This is probably the last poem of this sort. It was written a while ago, like a few days back or so, didn't get time to post it then. posting it now, with a promise of not repeating the same. I have cried a lot and made myself look a fool, my friends were worried and sighed.. What a fool!!! Trust me i do realize that was so un-cool. So bear one last piece of shit... After this I shall not repeat it.

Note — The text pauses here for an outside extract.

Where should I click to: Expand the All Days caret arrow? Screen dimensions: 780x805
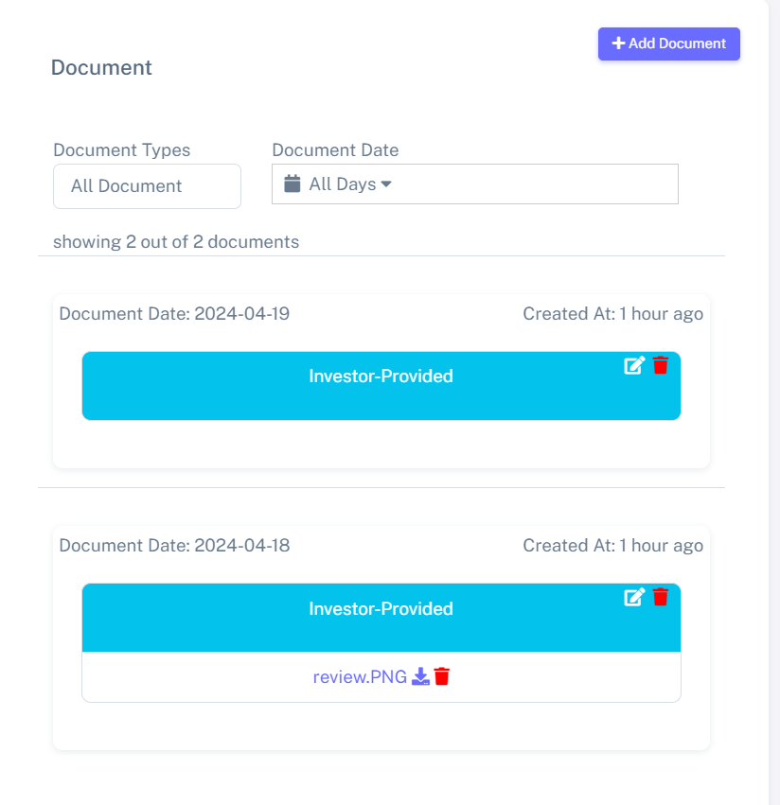pos(386,184)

Whoaaa.. that rhymed!!! Lolzzzz...............
So many bitches,
around me.
All of them stitches,
a web. to surround me.
I try to elude them,
I try to fool them.
Till now I have been successful,
but, for how long, can I be faithful???
A sting, I had,
is still paining,
a fresh wound,
that just stopped bleeding.
The wound still stings,
yet these bitches,
don;t leave a single chance,
to bite and ditch.
But, I am aware,
a cat, who has tasted,
hot milk in full fair.
Its hard to get me arrested.
I am not a fool to get attracted.
You can try all you want,
but, to get me,
you need to be different.
I ain't going to fall for sluts,
one was enough, and I can't take no more.
Now, I need to find one,
the choice seems hard,
maybe because i am scared.
I need one that is true,
but that one should come from blue,
I can't fall for anyone,
and I won't let my heart be,
healed by just someone.
I don't feel any pain,
that doesn't mean,
I am healed and sane,
I need you still,
that's how I feel.
But, I have to be strong,
kick that bitch,
before I am gone.
She was strong for me,
yet, today I feel I am free.
I got rid of you,
trust me, I am dead,
and gone far away from you.
Err... okies I modified it to suite my current mindset... and so I know it does look way better than what it was... lolzzzz....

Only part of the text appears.